Autres informations / 03.08.2010

Saratoga 1er jour : résistant et poussif.

INTERNATIONAL

Il est

clair que le marché des yearlings de ce début de décennie n'est pas à l'image

des excès des années fastes. Nous avions l'an dernier un mâle à 1,5 millions de

dollars et 14 qui dépassèrent les 500.000$, contre seulement 4 cette année.

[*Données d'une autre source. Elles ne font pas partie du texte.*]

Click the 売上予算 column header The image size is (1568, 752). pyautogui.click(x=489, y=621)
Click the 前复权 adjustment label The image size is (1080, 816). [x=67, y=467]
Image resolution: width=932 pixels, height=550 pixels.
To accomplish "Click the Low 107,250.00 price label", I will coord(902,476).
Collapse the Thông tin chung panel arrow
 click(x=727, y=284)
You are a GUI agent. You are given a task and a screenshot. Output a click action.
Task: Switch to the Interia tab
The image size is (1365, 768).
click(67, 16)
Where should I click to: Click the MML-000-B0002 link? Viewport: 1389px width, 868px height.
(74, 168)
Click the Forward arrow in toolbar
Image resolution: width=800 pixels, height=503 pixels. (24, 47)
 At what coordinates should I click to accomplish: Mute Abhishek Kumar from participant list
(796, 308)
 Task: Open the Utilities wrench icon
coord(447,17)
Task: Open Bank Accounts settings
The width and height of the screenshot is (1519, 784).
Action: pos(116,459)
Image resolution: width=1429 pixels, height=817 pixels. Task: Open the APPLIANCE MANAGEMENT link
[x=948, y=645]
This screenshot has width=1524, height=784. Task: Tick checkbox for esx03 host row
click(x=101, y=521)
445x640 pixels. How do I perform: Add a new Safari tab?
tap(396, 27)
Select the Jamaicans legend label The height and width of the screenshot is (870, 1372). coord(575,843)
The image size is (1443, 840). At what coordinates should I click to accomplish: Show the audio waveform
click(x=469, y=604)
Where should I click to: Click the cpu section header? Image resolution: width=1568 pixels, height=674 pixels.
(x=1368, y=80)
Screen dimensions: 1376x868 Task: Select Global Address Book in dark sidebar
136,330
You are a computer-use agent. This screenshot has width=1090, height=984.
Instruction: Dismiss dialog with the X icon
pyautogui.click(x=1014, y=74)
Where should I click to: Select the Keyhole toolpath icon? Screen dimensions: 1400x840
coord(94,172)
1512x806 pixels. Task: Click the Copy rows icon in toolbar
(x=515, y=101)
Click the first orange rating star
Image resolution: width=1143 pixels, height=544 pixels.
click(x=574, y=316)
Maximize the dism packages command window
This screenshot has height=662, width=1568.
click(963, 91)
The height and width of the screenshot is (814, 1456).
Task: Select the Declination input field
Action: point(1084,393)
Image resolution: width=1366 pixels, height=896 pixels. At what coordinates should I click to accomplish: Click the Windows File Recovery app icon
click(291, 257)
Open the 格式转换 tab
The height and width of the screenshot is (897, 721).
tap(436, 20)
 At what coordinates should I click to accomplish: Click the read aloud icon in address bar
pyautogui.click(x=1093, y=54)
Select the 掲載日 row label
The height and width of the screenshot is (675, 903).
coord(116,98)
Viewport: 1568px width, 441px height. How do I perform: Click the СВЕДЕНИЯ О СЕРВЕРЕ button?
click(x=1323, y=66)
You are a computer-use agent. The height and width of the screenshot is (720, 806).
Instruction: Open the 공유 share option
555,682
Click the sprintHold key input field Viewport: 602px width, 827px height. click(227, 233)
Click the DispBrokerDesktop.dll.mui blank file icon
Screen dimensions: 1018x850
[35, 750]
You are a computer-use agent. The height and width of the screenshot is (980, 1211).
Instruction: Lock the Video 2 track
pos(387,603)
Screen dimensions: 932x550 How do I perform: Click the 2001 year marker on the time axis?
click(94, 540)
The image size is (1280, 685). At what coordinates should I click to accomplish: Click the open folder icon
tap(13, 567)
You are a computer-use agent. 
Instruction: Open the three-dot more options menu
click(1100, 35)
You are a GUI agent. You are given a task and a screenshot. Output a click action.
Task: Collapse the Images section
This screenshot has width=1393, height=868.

John Ferguson, en déboursant 800.000$ hier soir à Fasig-Tipton Saratoga, s'est

emparé pour Cheikh Mohamed du top du premier jour. Ce poulain par l'étalon

maison de tête, Street cry, a fait l'unanimité des avis : issu d'une sœur de

one cool cat, il était le plus séduisant de la soirée, et cela n'étonnera pas

les éleveurs français puisque sa famille remonte à la grande Valoris. Le

chairman Walt Robertson n'a pas cherché à fuir l'évidence : les acheteurs

veulent rester dans des zones rai- sonnables, et le seuil du million retrouve

la signification qu'il avait il y a fort longtemps. Cette concentration du marché

des yearlings de qualité aux alentours de 250.000$ (c'est là que s'est fixée la

médiane hier) est une réalité porteuse d'espoir. On revient ainsi à des prix

abordables pour les acheteurs et susceptibles d'assurer une rentabilité

acceptable pour les vendeurs, compte tenu de la baisse spectaculaire des prix

des saillies durant les trois dernières années. La santé de l'activité passe

par le renoncement aux prix "de folie", et c'est à ce processus que

nous sommes désormais confrontés. En revanche, le pourcentage de vendus à 65% a

été  jugé insuffisant, et il traduisait

le caractère timoré d'une demande hésitante, comme la baisse de la moyenne de

13%. Cependant, comme souvent à Saratoga, y compris dans les belles années,

tout le monde a besoin d'un échauffement, et il est plus sage d'attendre les résultats du deuxième jour pour tirer des

conclusions significatives. On

notera qu'avec 8 yearlings, Darley demeure l'acheteur de tête à Saratoga, et

que le quatrième prix, un fils de Pulpit qui a fait 525.000$, a été élevé par

Winchester Farm, propriété de la Française Marie Debbeuscher-Yoshida.